Interactions among gastric somatostatin, interleukin-8 and mucosal inflammation in Helicobacter pylori-positive peptic ulcer patients

Background. To investigate whether Helicobacter pylori infection, but not drugs, affects gastric somatostatin, interleukin-8 (IL-8), histological inflammation through eradication therapy, and interactions among these parameters. Methods. Twenty-eight H. pylori-positive patients (21 males; mean age 47.0 years) with either gastric ulcer(GU: n = 11) or duodenal ulcer (n = 17)diagnosed endoscopically were treated with dual therapy. Eradication was defined as negative microbiologic tests and C-13-urea breath test. Levels of antral and gastric juice somatostatin and mucosal IL-8 were measured by radioimmunoassay and enzyme-linked immunosorbent assay, respectively Histology was assessed by the Sydney system. Results.
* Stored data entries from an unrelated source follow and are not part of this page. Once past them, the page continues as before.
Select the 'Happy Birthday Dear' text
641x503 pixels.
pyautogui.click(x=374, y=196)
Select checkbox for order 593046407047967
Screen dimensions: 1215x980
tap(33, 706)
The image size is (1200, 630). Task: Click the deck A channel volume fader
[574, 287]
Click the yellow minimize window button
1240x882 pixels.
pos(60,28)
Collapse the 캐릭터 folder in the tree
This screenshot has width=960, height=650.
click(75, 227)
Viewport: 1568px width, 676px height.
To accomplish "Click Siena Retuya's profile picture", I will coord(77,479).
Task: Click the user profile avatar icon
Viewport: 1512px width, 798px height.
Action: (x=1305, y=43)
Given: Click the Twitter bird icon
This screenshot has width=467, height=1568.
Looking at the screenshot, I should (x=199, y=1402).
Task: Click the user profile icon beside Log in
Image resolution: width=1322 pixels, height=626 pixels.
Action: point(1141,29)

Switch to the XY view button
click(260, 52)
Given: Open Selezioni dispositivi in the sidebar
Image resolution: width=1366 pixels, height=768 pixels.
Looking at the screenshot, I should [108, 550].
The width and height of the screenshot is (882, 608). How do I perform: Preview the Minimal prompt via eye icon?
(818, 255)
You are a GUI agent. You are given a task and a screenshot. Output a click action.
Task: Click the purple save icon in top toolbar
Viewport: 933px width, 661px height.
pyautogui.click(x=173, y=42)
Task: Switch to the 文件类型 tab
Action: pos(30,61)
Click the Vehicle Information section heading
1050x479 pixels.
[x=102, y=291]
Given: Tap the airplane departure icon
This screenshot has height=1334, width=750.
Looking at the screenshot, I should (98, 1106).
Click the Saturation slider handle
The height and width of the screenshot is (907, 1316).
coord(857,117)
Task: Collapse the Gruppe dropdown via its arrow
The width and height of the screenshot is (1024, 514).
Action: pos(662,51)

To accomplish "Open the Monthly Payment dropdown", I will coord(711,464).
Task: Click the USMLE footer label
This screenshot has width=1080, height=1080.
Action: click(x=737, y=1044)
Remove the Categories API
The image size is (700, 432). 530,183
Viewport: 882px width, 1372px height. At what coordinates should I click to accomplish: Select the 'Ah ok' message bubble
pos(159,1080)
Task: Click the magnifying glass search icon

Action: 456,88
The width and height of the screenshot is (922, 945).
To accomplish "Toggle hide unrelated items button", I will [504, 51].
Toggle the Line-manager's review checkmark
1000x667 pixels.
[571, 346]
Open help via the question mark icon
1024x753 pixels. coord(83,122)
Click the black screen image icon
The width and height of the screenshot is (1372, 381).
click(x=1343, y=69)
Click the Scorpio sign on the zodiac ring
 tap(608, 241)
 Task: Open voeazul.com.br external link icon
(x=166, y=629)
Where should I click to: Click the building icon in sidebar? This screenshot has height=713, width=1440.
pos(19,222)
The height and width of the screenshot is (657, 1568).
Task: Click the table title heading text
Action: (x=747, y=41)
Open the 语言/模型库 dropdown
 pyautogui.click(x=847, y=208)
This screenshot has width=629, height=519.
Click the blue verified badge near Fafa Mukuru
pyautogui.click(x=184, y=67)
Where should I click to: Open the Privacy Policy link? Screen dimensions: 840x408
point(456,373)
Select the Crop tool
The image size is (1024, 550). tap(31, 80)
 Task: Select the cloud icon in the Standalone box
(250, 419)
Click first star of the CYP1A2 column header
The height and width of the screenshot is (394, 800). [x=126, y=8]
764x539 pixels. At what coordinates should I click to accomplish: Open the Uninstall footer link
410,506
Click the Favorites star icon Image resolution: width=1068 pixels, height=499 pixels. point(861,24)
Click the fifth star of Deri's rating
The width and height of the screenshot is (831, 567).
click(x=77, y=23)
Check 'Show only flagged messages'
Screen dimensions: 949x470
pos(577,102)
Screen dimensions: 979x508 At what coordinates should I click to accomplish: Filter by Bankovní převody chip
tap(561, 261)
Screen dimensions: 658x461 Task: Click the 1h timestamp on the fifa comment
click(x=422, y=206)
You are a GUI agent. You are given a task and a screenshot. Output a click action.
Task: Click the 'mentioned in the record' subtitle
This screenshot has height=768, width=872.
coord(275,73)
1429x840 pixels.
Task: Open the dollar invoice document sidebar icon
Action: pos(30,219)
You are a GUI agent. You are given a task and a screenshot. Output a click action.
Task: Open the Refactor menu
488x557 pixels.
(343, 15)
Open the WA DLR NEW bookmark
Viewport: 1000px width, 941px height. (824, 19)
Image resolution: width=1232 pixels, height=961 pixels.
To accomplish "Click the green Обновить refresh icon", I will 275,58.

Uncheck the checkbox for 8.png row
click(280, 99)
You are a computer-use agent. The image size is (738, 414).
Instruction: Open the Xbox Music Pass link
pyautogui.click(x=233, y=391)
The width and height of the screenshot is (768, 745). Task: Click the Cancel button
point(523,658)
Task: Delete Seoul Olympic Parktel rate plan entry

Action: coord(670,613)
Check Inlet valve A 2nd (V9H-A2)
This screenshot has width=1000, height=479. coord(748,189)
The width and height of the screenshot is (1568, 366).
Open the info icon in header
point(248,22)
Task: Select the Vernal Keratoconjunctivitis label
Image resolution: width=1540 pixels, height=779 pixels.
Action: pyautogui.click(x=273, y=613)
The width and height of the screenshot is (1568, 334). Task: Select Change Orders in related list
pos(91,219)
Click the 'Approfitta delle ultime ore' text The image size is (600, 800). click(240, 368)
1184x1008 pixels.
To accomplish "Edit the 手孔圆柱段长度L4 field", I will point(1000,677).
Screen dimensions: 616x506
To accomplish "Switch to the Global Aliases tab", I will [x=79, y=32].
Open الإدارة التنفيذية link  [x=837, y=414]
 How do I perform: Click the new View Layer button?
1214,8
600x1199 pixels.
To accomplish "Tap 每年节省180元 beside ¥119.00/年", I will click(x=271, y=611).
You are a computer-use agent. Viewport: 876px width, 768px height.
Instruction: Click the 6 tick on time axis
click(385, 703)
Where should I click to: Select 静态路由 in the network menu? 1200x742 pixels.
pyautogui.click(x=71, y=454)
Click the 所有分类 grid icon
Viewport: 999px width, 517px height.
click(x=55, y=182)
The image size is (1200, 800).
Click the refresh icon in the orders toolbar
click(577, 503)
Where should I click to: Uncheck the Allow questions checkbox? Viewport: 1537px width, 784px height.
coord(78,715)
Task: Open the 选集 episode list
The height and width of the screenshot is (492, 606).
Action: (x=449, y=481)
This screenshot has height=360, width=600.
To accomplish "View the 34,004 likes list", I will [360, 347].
H. pylori was eradicated in 15 patients (10 males, 6 GU) out of 28 (54%). The patients' backgrounds did not affect the eradication of H. pylori. Successes in eradication significantly increased antral and juice somatostatin contents, and dramatically decreased IL-8 levels and histological gastritis. In contrast, persistent H. pylori infection did nor affect somatostatin and histological gastritis. An inverse correlation was present between changes in somatostatin levels and histological activity. No relationship was observed in changed values between antral somatostatin and IL-8. Conclusions. These results indicate that eradication of H. pylori, but not the drugs used, induced an increase in somatostatin levels in the antrum and gastric juice, suggesting a close relationship between N. pylori and gastric somatostatin regulation. A close correlation between an increase in gastric somatostatin levels and the normalization of histological activity was present, suggesting that certain peptide-immune interactions in the gastric mucosa exist in N. pylori infection.